By analogy with the logger, the same can be done with the UI module and Infrastructure. The purpose of such a division is to separate what can be assembled for Android and IOS and in the future can be easily implemented on each of these platforms. If you don't want to manually write a View module separately for two platforms, use ready-made solutions. For example moko-widgets. Likewise, with the Data layer, there is a moko-permissions library that you can use for your repositories and not resort to ‘expect’ and ‘actual’.

What no one told us

When we first encountered Kotlin, we faced a few surprises in store for us. I'll tell you about them so that you could avoid them.
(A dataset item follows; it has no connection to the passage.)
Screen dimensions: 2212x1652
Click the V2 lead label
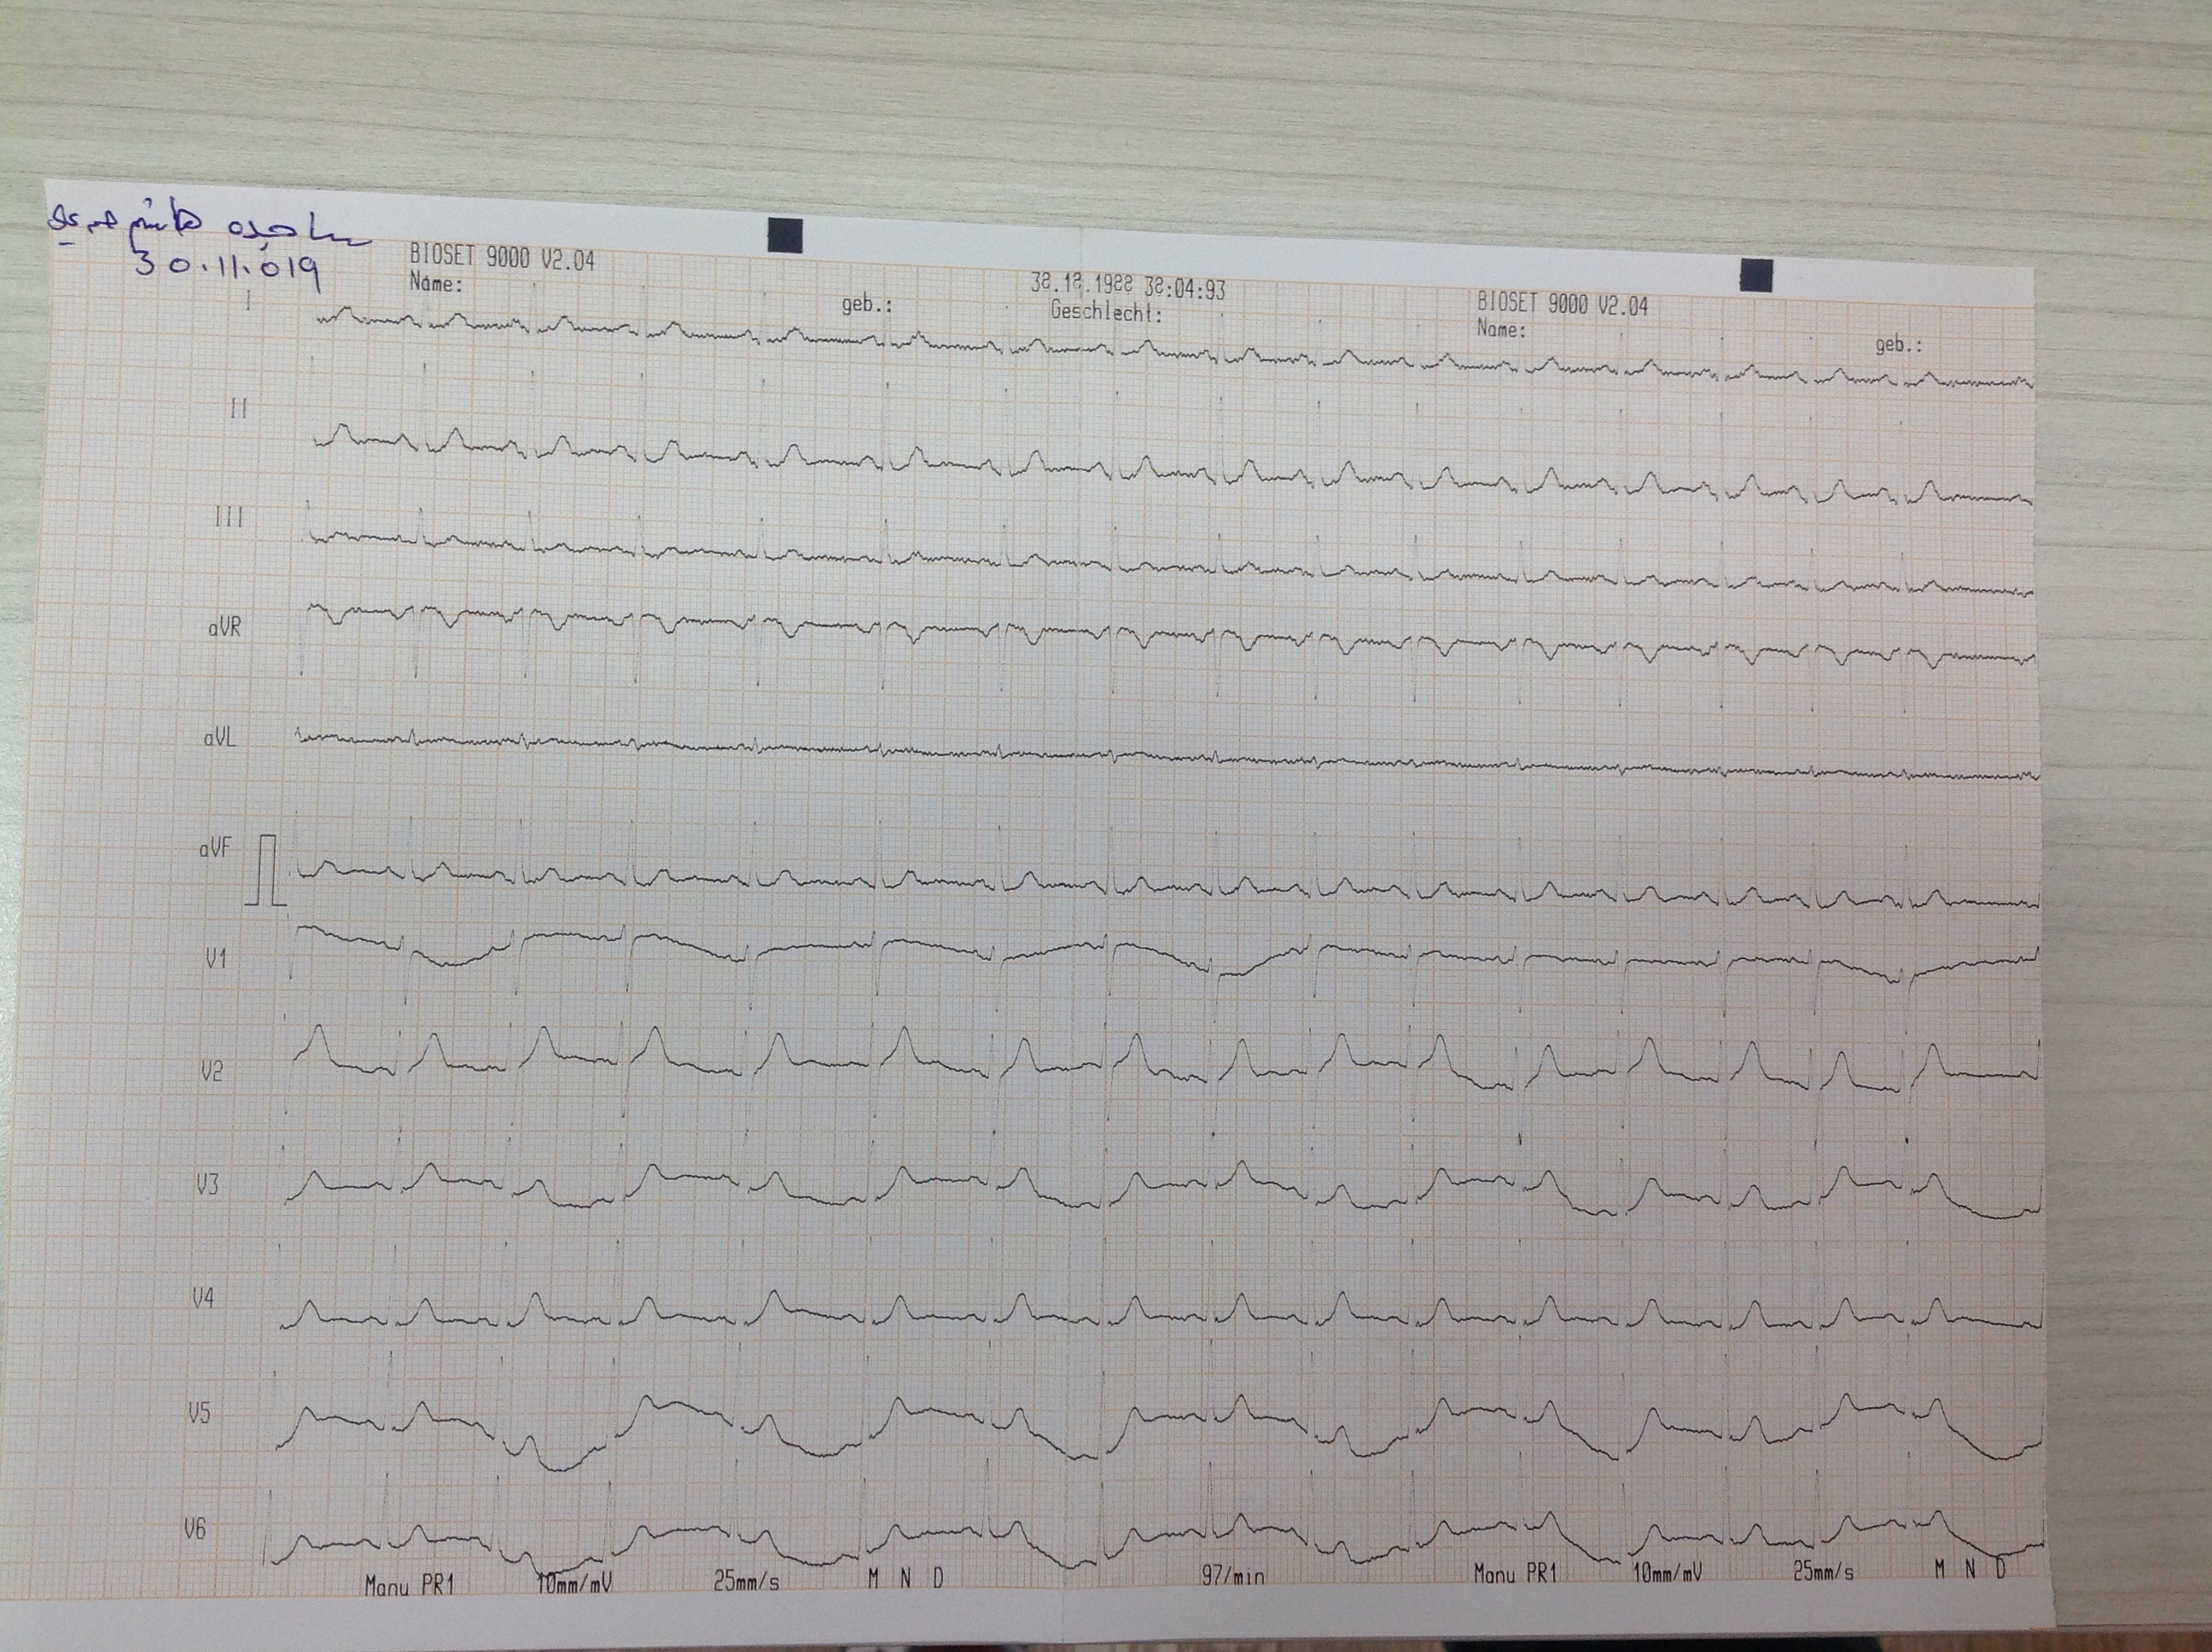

  1. On the flipside, multi-platform projects require the latest version of the Gradle build system. The transition to old projects is difficult. If you have already switched to a multi-platform, but after a while, you need to return to a previous commercial project, it will be difficult to do this. Gradle always caches something, you have to constantly clear the cache, but more often it does not help. Ok, reinstalling. But all this takes too long.

  2. In addition, we had to manually create packages and folder structures for three Source-sets: Android main, iOS main, and Common main. It was also inconvenient to create build.gradle.kts ourselves and write the paths to the sources in them.

  3. There were also problems with communication between modules. The studio highlighted all imports and entities from neighboring modules in red and did not see them, although everything was successfully assembled and worked.

  4. If up to this point you have successfully postponed acquaintance with Coroutines, it’s high time to do so. With the help of Coroutines in Kotlin, you can write asynchronous, non-blocking code. We had no problems with them. But colleagues shared with us that sometimes Coroutines can freeze in iOS for unknown reasons, and this is difficult to prevent and control. As far as I know from the latest sources, this point has been fixed. But there is another problem - iOS code can throw errors that turn into basic iOS ones.

Now almost all the problems are gone. You can use the latest android studio and everything will work fine. Also, the Kotlin Multiplatform Mobile Plugin greatly simplifies the creation of new multiplatform projects and support of the current ones and even allows you to debug the code compiled for IOS.

Summing up, I would like to say that all Android developers have long been accustomed to using Kotlin. The cool thing is that by changing our module structure quite a bit, we can get code that can be reused. So let's try, create tickets about the problems we face, promote the community, and learn from each other's mistakes.